Wednesday, May 23, 2012

The Girl With The ANSI Tattoo

I enjoyed the David Fincher remake of The Girl With The Dragon Tattoo more than I thought I would. Rather than a shallow and cynical Hollywood cash-in, it's actually a tense, atmospheric, only slightly voyeuristic crime thriller. My favourite part, though, was when Lisbeth Salander begins to solve a 40 year old murder cold case using SQL.

[girl_tattoo_overshoulder.jpg]

We see her tapping at her laptop as she hacks effortlessly into the Swedish police database, interspersed with green-tinted tracking shots of scrolling text as she types in keywords like 'unsolved' and 'decapitation', though never quite the whole query:

[girl_tattoo1.jpg] [girl_tattoo2.jpg]
[girl_tattoo3-mari-magda.jpg]

Naturally I couldn't help stitching a few screenshots together in Photoshop, and this is what I got:

Immediately moviegoers will notice that this can't be Oracle SQL - obviously the AS keyword is not valid for table aliases. In fact as we pull back for a thrilling query results listing we see the mysql prompt and giveaway use [dbname] connect syntax and over-elaborate box drawing.

[girl_tattoo_results1.jpg]

Notice we can just make out the 'FT' of an ANSI left join to the Keyword table.

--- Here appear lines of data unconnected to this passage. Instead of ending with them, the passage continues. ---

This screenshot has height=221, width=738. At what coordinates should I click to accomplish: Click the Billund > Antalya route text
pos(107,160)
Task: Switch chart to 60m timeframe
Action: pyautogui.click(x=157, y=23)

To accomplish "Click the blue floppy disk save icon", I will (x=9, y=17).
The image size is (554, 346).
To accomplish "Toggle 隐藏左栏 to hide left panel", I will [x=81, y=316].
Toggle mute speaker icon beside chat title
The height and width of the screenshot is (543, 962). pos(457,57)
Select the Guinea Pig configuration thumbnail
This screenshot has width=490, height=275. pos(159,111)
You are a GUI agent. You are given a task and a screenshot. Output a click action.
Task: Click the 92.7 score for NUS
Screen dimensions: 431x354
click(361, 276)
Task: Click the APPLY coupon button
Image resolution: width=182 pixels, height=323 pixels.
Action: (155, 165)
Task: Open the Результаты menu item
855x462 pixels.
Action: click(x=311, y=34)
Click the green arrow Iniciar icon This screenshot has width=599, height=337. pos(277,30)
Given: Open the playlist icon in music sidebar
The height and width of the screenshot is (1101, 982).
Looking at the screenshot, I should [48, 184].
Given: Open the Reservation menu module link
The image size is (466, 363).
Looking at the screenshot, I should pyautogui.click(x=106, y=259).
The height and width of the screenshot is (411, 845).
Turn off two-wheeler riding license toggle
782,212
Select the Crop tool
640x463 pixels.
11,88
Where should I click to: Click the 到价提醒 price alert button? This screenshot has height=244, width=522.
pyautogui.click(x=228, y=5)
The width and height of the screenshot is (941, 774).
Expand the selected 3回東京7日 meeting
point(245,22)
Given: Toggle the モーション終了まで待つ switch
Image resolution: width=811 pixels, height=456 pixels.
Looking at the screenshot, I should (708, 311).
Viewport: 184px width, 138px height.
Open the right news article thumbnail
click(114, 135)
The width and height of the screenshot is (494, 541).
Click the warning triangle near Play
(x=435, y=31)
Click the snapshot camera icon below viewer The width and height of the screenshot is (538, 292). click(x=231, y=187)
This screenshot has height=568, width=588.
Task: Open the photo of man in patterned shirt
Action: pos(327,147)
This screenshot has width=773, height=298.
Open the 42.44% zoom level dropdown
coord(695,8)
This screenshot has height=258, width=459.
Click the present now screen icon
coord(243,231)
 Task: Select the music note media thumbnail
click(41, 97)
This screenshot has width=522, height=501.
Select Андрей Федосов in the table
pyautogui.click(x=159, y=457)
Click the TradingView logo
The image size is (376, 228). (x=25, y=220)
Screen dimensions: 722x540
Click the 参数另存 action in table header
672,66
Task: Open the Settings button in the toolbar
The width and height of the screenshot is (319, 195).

Finally we get a full-screen shot of the results listing for Västra Götaland:

[girl_tattoo_results2.jpg]

Here's what we were able to reconstruct in the Oracle WTF Forensics department:

SELECT DISTINCT v.fname, v.lname, i.year, i.location, i.report_file
FROM   Incident AS i
       LEFT JOIN Victim AS v on v.incident_id = i.id
       LEFT JOIN Keyword AS k ON k.incident_id = i.id
WHERE  i.year BETWEEN 1947 AND 1966
AND    i.type = 'HOMICIDE'
AND    v.sex = 'F'
AND    i.status = 'UNSOLVED'
AND    (  k.keyword IN
          ('rape', 'decapitation', 'dismemberment', 'fire', 'altar', 'priest', 'prostitute')
        OR v.fname IN ('Mari', 'Magda')
        OR SUBSTR(v.fname, 1, 1) = 'R' AND SUBSTR(v.lname, 1, 1) = 'L' );

+--------+---------+------+-----------+----------------------------------+
| fname  | lname   | year | location  | report_file                      |
+--------+---------+------+-----------+----------------------------------+
| Anna   | Wedin   | 1956 | Mark      | FULL POLICE REPORT NOT DIGITIZED |
| Linda  | Janson  | 1955 | Mariestad | FULL POLICE REPORT NOT DIGITIZED |
| Simone | Grau    | 1958 | Goteborg  | FULL POLICE REPORT NOT DIGITIZED |
| Lea    | Persson | 1962 | Uddevalla | FULL POLICE REPORT NOT DIGITIZED |
| Kajsa  | Severin | 1962 | Dals-Ed   | FULL POLICE REPORT NOT DIGITIZED |
+--------+---------+------+-----------+----------------------------------+

Shocked moviegoers will have been left wondering why a genius-level hacker would outer-join to the Victims and Keywords tables only to use literal-text filter predicates that defeat the outer joins, and whether MySQL has a LIKE operator.

75 comments:

Anonymous said...

Also it seems that the table design has separate fields for the different date parts instead of having a single date datatype column.

ts ts ts

William Robertson said...

I expect they considered "where i.incident_date >= date '1947-01-01' and i.incident_date < date '1967-01-01'", but decided that despite representing a better data model it provided less cinematic impact.

Adrian said...

I was shocked to see such appallingly explicit portrayal of an entity-attribute-value model. Not to mention the sick insinuation of the presence of an in-lined BLOB.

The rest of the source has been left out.